Facebook Gives More Referral Traffic Than Google


Google may be identical with web traffic to many people, but Facebook refers more traffic to news sites, according to recent data from web traffic analytics firm Parse.ly.

In its periodical Report, Parse.ly looked at referral traffic to the 100 top news sites, as ranked by ComScore and Alexa. From May through July, 43 percent of the referral traffic came from social media sites and only 38 percent from Google or other search engines. Including regional Google search engines like Google.ca and Google News and Facebook accounted for nearly three-quarters of that. By evaluation, Yahoo and Twitter, numbers three and four, made up a combined total of 9.3 percent of the referral traffic.

Although Google usually made up the lion's share of the referral traffic, the search giant pointed in the fall of 2013, when Facebook progressively started to raise. Other than a brief immerse around October, the search giant has always been leading, until last quarter. Facebook's referral traffic share is stronger than it's ever been, making up 38.3 percent, to Google's 35.8 percent.
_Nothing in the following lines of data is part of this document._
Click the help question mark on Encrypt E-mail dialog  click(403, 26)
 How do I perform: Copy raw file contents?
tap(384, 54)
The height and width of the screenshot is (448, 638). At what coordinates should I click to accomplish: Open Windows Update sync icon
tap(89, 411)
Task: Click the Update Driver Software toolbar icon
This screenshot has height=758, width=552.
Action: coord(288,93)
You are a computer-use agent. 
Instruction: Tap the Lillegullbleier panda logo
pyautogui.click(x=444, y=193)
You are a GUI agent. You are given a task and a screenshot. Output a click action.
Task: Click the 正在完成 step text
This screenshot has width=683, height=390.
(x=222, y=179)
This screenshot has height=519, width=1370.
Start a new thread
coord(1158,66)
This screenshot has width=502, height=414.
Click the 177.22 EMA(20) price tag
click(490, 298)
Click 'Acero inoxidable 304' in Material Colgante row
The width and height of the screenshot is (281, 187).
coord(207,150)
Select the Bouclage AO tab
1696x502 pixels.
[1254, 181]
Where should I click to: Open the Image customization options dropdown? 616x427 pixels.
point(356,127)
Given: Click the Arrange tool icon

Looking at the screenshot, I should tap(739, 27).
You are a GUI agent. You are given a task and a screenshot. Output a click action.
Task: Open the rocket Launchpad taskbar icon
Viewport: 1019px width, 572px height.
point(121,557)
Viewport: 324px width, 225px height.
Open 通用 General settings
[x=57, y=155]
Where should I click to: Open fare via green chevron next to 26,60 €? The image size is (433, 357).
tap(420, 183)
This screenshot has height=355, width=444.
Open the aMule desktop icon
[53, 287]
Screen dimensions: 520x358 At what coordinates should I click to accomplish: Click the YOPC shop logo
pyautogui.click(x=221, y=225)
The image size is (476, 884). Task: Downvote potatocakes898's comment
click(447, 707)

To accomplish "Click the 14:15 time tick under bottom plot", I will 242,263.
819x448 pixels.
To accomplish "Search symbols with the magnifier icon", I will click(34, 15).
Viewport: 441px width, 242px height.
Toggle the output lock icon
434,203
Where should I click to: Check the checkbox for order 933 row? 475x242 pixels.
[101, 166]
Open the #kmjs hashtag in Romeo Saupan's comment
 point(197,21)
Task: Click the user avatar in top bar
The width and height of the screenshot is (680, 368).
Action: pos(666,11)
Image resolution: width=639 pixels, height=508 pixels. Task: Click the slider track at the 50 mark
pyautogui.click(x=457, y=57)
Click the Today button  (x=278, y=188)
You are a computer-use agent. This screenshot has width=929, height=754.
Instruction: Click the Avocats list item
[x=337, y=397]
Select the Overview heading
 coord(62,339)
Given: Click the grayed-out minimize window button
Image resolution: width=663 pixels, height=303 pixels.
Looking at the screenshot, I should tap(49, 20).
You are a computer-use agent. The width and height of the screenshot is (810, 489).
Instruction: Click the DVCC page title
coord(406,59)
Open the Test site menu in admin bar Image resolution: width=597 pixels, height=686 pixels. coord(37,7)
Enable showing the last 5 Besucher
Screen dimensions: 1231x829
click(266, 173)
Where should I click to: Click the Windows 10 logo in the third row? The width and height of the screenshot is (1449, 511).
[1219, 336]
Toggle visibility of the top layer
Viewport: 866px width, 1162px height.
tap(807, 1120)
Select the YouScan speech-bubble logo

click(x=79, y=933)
According to Andrew Montalenti, co-founder and CTO (Chief technology Officer) of Parse.ly "The search giant - Google is not a slouch of a referrer. It's still very close to Facebook as a proprietor of traffic and as you can observe, the next referrers are miles away from Facebook and Google as a couple, so it's not like this is a huge architectural shift for Facebook,".

Chief technology officer of Parse.ly, Andrew Montalenti refers to a movement he's seeing of news finding you, rather than you searching for information. With that in mind, he thinks publishers have been alert on social content more than Search Engine Optimization, and Facebook was there to exploit on that and work with publishers, rather than just treat it like any other website.

In October, the search giant executive chairman Eric Schmidt said the company's biggest contest is Amazon, not other search engines like Yahoo and Bing. But fresh research points out that the Google's most ferocious competitor is actually Facebook.

Last month, one of the top cloud-based marketing solutions IgnitionOne found that Facebook's display growth is up 48 percent year-over-year, whereas Google's is down 9 percent. Facebook is also a frightening opponent to YouTube; not even a year after making its algorithm more video-friendly, the social media powerhouse reached more than 4 billion video views in daily basis.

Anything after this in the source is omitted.